SK C&C drew strong enough demand for its initial public offering to upsize the deal slightly and still price at the mid-point of the indicated range, according to sources. At a final deal size of W540 billion ($462 million), this is the second largest Korean IPO to date and the upsize is a welcome change after a poor response to several other Korean listings in the past couple of months.
Two weeks ago, Posco Engineering and Construction called off its $770 million to $920 million IPO, citing valuation issues. A source said the issuer had not been willing to accept a price below the initial range, which is where the deal came together. Meanwhile, South Korea's largest producer of soju, Jinro, having already postponed its IPO and lowered the price range once in mid-September, was forced to price significantly below the new range when it returned to the market last month, due to a further deterioration in market sentiment since the new range was set. At the reduced size of $506 million (down from up to $708 million implied by the initial price range), Jinro is still the largest Korean IPO to date, however.
The only other Korean deal with an international tranche so far this year is Tong Yang Life Insurance, which priced its IPO at the bottom of the indicative price range for a total deal size of $286 million. Having attracted reasonable demand for the IPO, the company has however struggled in the secondary market and is currently trading 16.5% below issue price.
There was no information on the final size of SK C&C's institutional order book, but according to sources, both the domestic and the international tranche were multiple times covered.
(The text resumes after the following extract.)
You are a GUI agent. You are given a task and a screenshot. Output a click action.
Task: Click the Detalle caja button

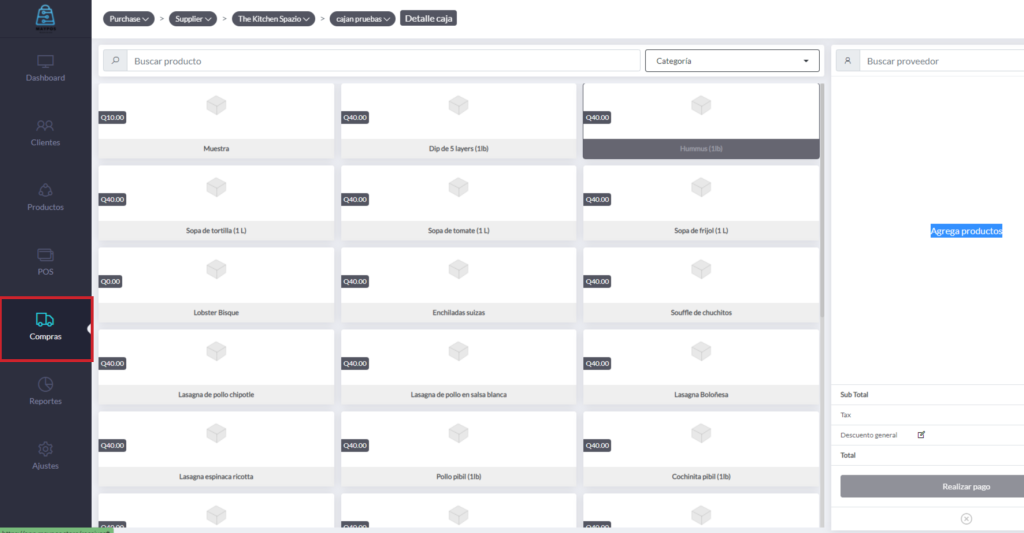pyautogui.click(x=429, y=18)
The company is set to file the pricing decision with the Korean regulators this morning, at which point the price and final deal size will become official.
The sources say the number of shares on sale were increased to 18 million from 15 million, which means the public float will be 36% instead of 30%. The price was fixed at W30,000 per share, which was equal to the middle of the W28,000 to W30,000 price range. The 60% institutional tranche was split 50-50 between domestic and international investors.
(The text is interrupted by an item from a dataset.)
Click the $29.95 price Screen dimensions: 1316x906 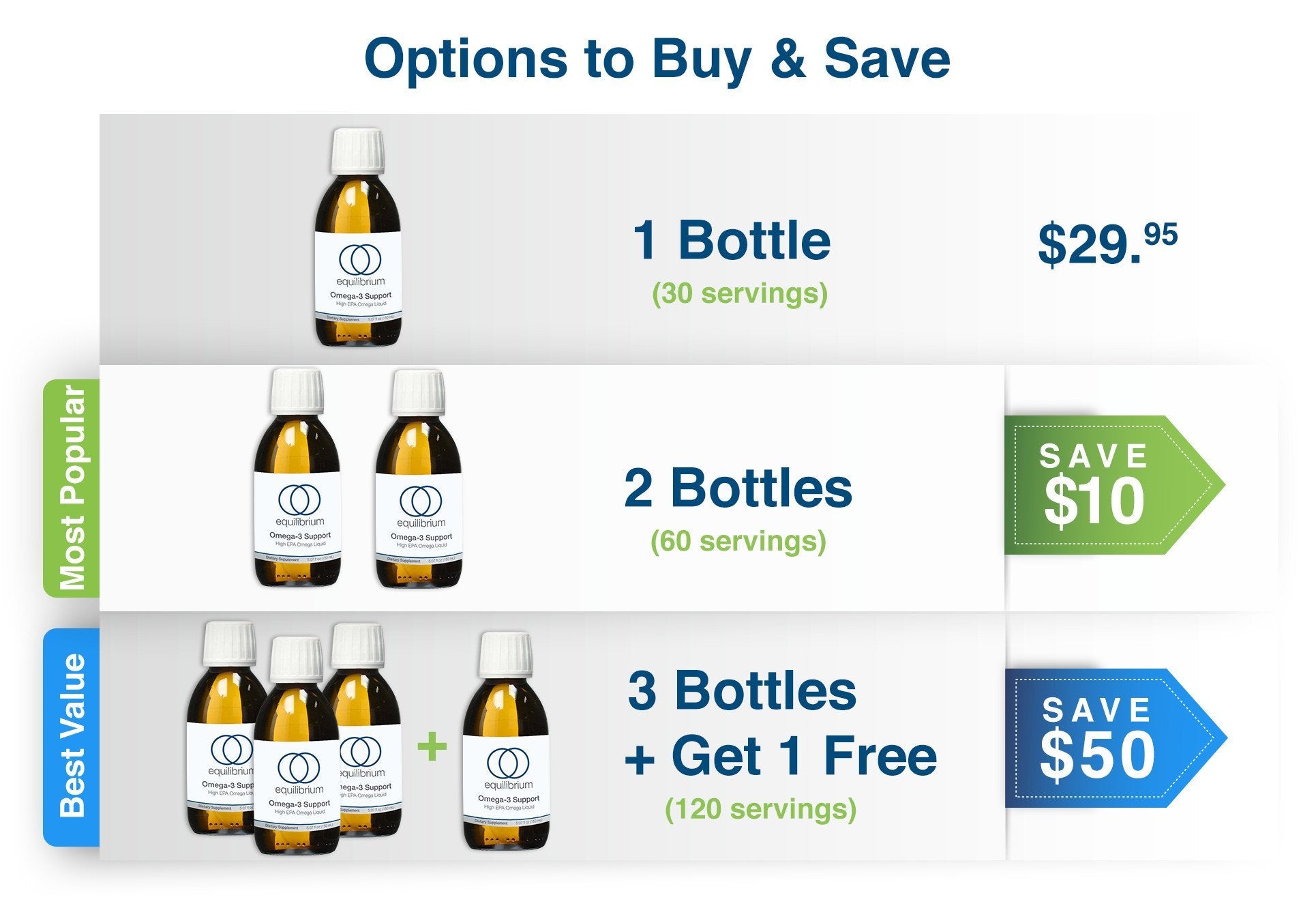pos(1106,243)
All the shares were secondary and sold by two other companies within the SK group - SK Telecom and SK Networks, which held a combined 45% stake in the company before the IPO. The pair are selling the shares to unwind some of the cross shareholdings within the SK group which has to be done under new Korean regulations.
Aside from its IT operations, SK C&C also holds 28% of SK Holdings, which was formed in July 2007 when SK Corp was split up into one holding company and one operational unit under the name of SK Energy. This means that SK C&C is the company through which Tae-won Chey, who is the chairman of both SK C&C and SK Holdings, effectively controls the group. SK Holdings owns controlling stakes in several other group companies, including SK Telecom, SK Networks, SK Shipping, K-Power and SK Gas. Chey will hold 55% of SK C&C after the listing.
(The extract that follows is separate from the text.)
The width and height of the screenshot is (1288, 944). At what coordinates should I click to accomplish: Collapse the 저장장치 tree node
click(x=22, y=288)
SK C&C tried to list already in June last year but ended up cancelling the deal due to the depressed stock market conditions. To ensure success this time, the sellers decided not to put their entire 45% stake up for sale, but to keep the deal size at a more manageable 30%, which was then increased to 36% when the level of demand became clear.
Two-thirds of the shares came from mobile phone operator SK Telecom, while the remaining third was sold by SK Networks, a trading firm.
Investors were also said to be more receptive to the deal this time around because the company has won some quite significant order for its IT operation since the previous listing attempt, which has helped to balance the captive business from within the SK group. As a result, investors were said to be willing to give the company more credit for its non-captive business. Last year, more than 75% of the company's value was derived from its stake in SK Holdings.
Since most of the interest for this deal was expected to come from investors who were already familiar with the SK Group and who might value the opportunity to get exposure to the underlying group companies at a discount, the four-day roadshow targeted Asia only, with two days in Hong Kong and two days in Singapore. One source said there were some orders from outside the region, but the majority of the demand came from Asia-based accounts.
The same source noted that the IPO price of W30,000 per share values SK C&C's stake in SK Holdings at a discount of about 50% versus its current market price, while the company's IT business was given an enterprise value of 5-7 times Ebitda.
The stock is due to start trading on the Korean stock exchange on November 11.
Woori Investment & Securities, Korea Investment & Securities and Daishin Securities were the lead managers and bookrunners, while Bank of America Merrill Lynch acted as the international tranche coordinator.